**Requirement**
All lines from the line containing "Instruction: Select the Event category tab" up to and including the last line of the entries must be written out exactly, with no others.

========

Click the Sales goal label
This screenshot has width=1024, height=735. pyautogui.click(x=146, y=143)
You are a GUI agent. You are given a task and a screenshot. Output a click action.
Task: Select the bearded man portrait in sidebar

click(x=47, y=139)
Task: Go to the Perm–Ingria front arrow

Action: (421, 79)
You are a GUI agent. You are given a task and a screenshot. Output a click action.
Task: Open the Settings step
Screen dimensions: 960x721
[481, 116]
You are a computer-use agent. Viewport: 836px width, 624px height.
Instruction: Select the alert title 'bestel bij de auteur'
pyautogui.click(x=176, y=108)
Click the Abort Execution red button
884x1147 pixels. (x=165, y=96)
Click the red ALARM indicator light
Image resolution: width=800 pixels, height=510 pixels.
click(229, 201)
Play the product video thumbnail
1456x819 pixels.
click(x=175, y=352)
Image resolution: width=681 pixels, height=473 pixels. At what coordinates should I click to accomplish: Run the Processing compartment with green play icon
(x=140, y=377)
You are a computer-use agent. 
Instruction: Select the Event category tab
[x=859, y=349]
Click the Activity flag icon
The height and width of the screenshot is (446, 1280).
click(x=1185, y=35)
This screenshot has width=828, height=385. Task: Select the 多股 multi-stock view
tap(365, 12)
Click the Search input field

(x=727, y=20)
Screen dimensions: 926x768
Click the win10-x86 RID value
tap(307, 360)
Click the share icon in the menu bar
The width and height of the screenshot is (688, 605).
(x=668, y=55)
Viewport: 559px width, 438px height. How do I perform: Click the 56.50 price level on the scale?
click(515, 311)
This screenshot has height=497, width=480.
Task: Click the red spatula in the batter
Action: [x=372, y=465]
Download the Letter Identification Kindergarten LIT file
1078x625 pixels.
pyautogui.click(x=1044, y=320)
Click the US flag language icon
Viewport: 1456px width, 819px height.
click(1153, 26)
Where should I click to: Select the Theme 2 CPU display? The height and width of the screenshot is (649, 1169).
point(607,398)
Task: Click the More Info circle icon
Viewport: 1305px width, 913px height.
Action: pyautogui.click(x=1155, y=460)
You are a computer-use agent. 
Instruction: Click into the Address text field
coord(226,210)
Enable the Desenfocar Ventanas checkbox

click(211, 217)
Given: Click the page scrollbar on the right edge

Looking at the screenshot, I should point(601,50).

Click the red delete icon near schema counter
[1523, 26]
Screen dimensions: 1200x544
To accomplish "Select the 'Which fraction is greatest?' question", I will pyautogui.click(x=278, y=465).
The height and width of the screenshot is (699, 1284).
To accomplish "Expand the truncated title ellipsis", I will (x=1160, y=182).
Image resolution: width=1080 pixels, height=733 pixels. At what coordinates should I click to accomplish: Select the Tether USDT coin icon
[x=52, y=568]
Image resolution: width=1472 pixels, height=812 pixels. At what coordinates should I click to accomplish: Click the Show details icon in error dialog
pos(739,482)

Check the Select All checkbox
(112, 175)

========

**Result of this exercise**
Instruction: Select the Event category tab
[x=859, y=349]
Click the Activity flag icon
The height and width of the screenshot is (446, 1280).
click(x=1185, y=35)
This screenshot has width=828, height=385. Task: Select the 多股 multi-stock view
tap(365, 12)
Click the Search input field

(x=727, y=20)
Screen dimensions: 926x768
Click the win10-x86 RID value
tap(307, 360)
Click the share icon in the menu bar
The width and height of the screenshot is (688, 605).
(x=668, y=55)
Viewport: 559px width, 438px height. How do I perform: Click the 56.50 price level on the scale?
click(515, 311)
This screenshot has height=497, width=480.
Task: Click the red spatula in the batter
Action: [x=372, y=465]
Download the Letter Identification Kindergarten LIT file
1078x625 pixels.
pyautogui.click(x=1044, y=320)
Click the US flag language icon
Viewport: 1456px width, 819px height.
click(1153, 26)
Where should I click to: Select the Theme 2 CPU display? The height and width of the screenshot is (649, 1169).
point(607,398)
Task: Click the More Info circle icon
Viewport: 1305px width, 913px height.
Action: pyautogui.click(x=1155, y=460)
You are a computer-use agent. 
Instruction: Click into the Address text field
coord(226,210)
Enable the Desenfocar Ventanas checkbox

click(211, 217)
Given: Click the page scrollbar on the right edge

Looking at the screenshot, I should point(601,50).

Click the red delete icon near schema counter
[1523, 26]
Screen dimensions: 1200x544
To accomplish "Select the 'Which fraction is greatest?' question", I will pyautogui.click(x=278, y=465).
The height and width of the screenshot is (699, 1284).
To accomplish "Expand the truncated title ellipsis", I will (x=1160, y=182).
Image resolution: width=1080 pixels, height=733 pixels. At what coordinates should I click to accomplish: Select the Tether USDT coin icon
[x=52, y=568]
Image resolution: width=1472 pixels, height=812 pixels. At what coordinates should I click to accomplish: Click the Show details icon in error dialog
pos(739,482)

Check the Select All checkbox
(112, 175)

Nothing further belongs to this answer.